From the CloudFrom we will continue to Application Load Balancer. For the back-end we will use another Lambda (this time a standard, not @Edge) to print the headers and eventually we will see the result in the CloudWatch.
The Lambda code is very simple. It prints the headers to the console and returns "Hello from Lambda!" text. I also appended the current time to the output. I did it to verify that I don't get the result from the cache, but from the origin. Note that Application Load Balancer is defined as a trigger for this Lambda.
Read this instruction to set Lambda with Load Balancer integration.
To sum up, you only need to run this command
aws lambda add-permission --function-name YOUR_LAMBDA_NAME \
--statement-id load-balancer --action "lambda:InvokeFunction" \
--principal elasticloadbalancing.amazonaws.com
And set Lambda inside Application Load Balancer target group.
At this point you already can test your Lambda by using ALB domain name.
And the result is:
Next we will create the CloudFront Distribution and set the ALB we created earlier as an Origin. The steps can be found here.
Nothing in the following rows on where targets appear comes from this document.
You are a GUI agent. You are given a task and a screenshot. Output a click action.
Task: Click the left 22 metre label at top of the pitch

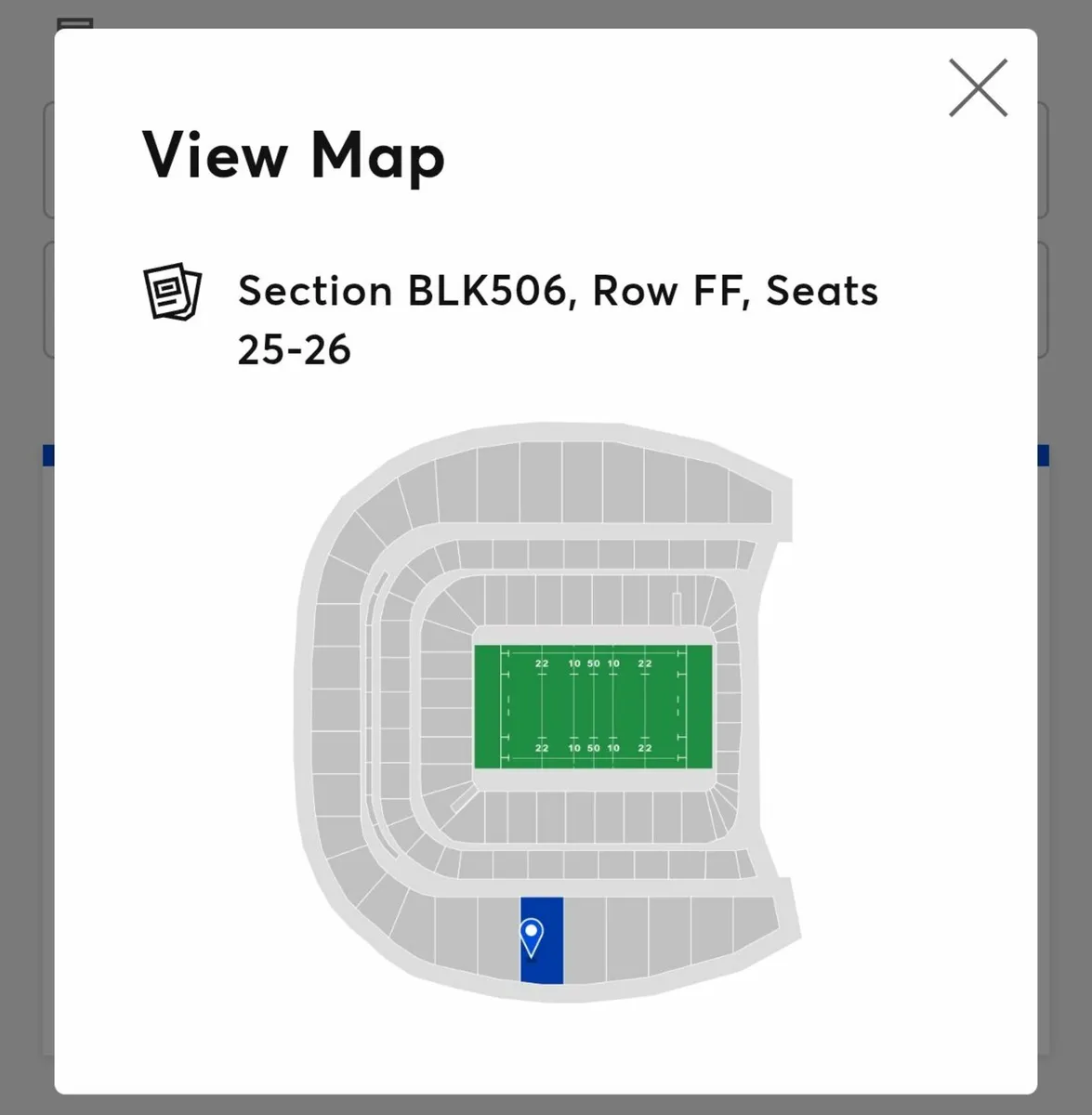[542, 663]
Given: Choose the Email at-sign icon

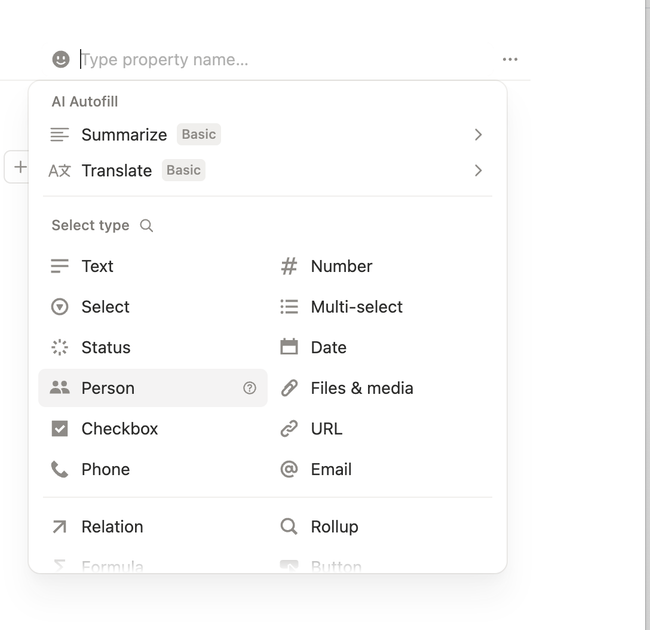Looking at the screenshot, I should (289, 469).
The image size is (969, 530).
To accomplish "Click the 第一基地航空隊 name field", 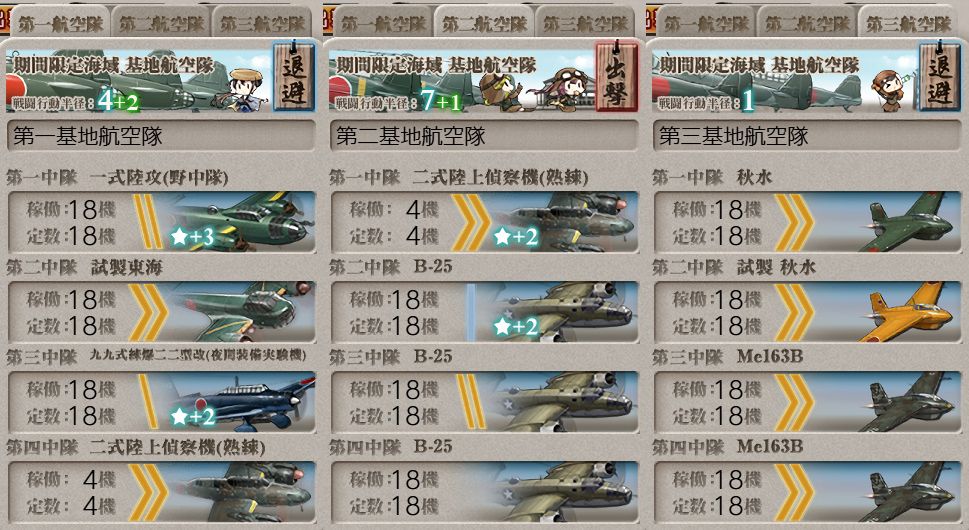I will 161,137.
It is important to set the TTL in the cache policy to 0. We do want to go to the origin for every request. This is of course done for the demo purposes only. Otherwise how can we check that the value was preserved? Sorry for the type in "Ratain".
We will set this policy in the behaviour of our distribution.
And finally let's create our Lambda@Edge function.
The code is very simple. The variable that we want to persist is "dataToPersist". If it is not defined, we will create a new value based on the current time. But if it exists, we will just reuse it.
The value will be set into new header with a very creative name "custom_header". Note that as a trigger, we define the CloudFront distribution we created earlier.
We are done!! Now let check what is the result.
I will invoke the distribution URL several times for several minutes and let's see what we have in the CloudWatch
Note the value of "custome_header". For the time difference of 10 seconds we got the same value. So out test to persist the data at edge was successful.
Several important things:
Lambda@Edge should be created in N.Virginia region. To avoid permission problems, create the rest of the resources in the same region. It doesn't mean that you cannot create them in another region, but you will need to adjust the IAM policies.
My example is very simple. Usually we probably want to store the data per user session. If you have a lot of the users the data to persist may consume a lot of the memory. Remember that Lambda's memory is limited.